My first viewing of the anime FLCL began during the late night of Saturday, 5 August 2006, and ended in the early morning of Sunday, 6 August 2006. On the evening of 5 August 2006, I watched the weekly Saturday night broadcast of the Toonami programming block as usual. In those days, the Toonami block ended at 11 P.M., and was followed immediately afterwards by Adult Swim; partly because this always occurred on a Saturday night and hence I could stay up late, and partly because I typically didn't have anything better to do at such an hour, oftentimes I would linger on Cartoon Network after Toonami had concluded its broadcast and see what material Adult Swim would air that night. Sometimes I would watch an episode or two if something I found entertaining (e.g. Futurama) was shown; other times I tuned out almost immediately.

On this particular night, however, rather than airing its usual lineup, Adult Swim aired a marathon of the anime FLCL in which all six episodes were shown consecutively. I recall noticing that the usual show which would air at the 11 P.M. timeslot (I cannot remember anymore what it was) was not being shown, and that instead I was viewing the beginning of the first episode of FLCL, which, at the time, was a series completely new to me. As I enjoyed (and still casually enjoy) anime, and also because I had never before seen this series and was therefore somewhat curious, I decided to give it chance, and watch at least a part of the first episode; because I found it entertaining, soon I resolved to watch the rest of it; when I had finished that, and learned that the second episode was going to be shown, I stuck around so that I could see it, too; pretty soon I was eager to see the third episode; and, finally, when I realized that the entire series was being broadcast that night, I was determined to see the whole thing to the end.
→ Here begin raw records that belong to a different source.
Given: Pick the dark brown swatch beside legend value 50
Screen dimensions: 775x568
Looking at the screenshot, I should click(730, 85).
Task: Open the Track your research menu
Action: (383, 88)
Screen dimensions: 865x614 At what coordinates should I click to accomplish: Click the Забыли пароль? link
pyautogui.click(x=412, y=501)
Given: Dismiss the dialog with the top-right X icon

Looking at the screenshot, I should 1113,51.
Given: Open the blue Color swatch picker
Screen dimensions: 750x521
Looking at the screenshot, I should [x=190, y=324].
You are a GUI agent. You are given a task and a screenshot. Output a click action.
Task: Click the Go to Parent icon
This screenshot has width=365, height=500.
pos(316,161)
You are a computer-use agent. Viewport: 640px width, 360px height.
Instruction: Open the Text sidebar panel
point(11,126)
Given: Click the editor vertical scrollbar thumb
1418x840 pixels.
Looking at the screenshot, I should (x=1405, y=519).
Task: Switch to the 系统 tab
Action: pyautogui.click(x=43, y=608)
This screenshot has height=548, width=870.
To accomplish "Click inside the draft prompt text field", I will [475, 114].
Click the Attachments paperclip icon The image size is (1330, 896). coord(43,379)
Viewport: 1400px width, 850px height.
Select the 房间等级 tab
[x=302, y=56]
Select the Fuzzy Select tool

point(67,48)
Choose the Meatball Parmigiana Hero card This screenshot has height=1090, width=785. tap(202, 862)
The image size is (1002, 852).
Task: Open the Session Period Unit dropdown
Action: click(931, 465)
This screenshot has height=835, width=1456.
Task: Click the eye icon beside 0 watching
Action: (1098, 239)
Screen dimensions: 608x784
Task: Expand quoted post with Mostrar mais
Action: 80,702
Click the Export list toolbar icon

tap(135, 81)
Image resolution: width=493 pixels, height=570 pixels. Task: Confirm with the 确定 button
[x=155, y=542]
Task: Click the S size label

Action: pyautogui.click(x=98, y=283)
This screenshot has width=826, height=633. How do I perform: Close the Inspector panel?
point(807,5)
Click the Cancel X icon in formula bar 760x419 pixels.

Despite it being a Saturday night during the middle of my summer break from school, I was still young enough that I had something of a bedtime, and I recall that, as the night progressed, my mother became increasingly insistent that I stop watching and head upstairs to get ready for bed. FLCL was just too engaging, however, and I simply could not pull myself away, despite half the time not even understanding what was happening, but nevertheless still being greatly entertained. Often the show's pace would suddenly shift from slower, more mundane scenes to very bizarre, fast-paced sequences of pure madness that matched even the craziness of Bobobo-bo Bo-bobo (which was a surreal comedy anime that aired on Toonami at the time and which was one of my favorites of the block), and even though—due to my being too young, not knowledgeable enough in anime, or both—I did not understand many of the jokes, regardless I still found myself being highly amused at the sheer absurdity and randomness of what I was witnessing. I can especially remember watching the legendary manga scenes in the first and last episodes, as well as the brief sequences of animation in the style of South Park in the fifth episode, both of which, upon their appearance, caught my attention at once as being something extremely unusual in an anime; even as a kid back then I realized that FLCL was something entirely unlike any anime I had previously seen.

Besides this, the show also features genuinely good and highly memorable music; I particularly like the songs Little Busters (which I consider to be the anime's unofficial theme song) and Ride on Shooting Star (which plays in full during the end credits), both of which I very clearly remember. The end credits sequence, which I each time viewed with complete attention because it struck me as so unconventional, with its distinctive stop-motion sequences captured across a real-world city and its brief, suggestive shots of Haruko (which, at that time, rather unsurprisingly, stood out to me the most), has now been permanently engraved on my memory—it is amazing how much of it I can still recall today as I re-watch it.

It is not only the FLCL episodes themselves that I remember: I have memories even of some of the specific bumpers that were shown that night (which begin at the 0:14 mark of the video and end at the 10:07 mark), such was the degree of focus that I devoted to my TV and the strength of the impression the whole experience made upon me. I understood that I was perhaps a bit too young to be viewing this show, and that I was getting a rare, extended opportunity to peek into the mature side of Cartoon Network (as well as television as a whole) that airs only during the late night.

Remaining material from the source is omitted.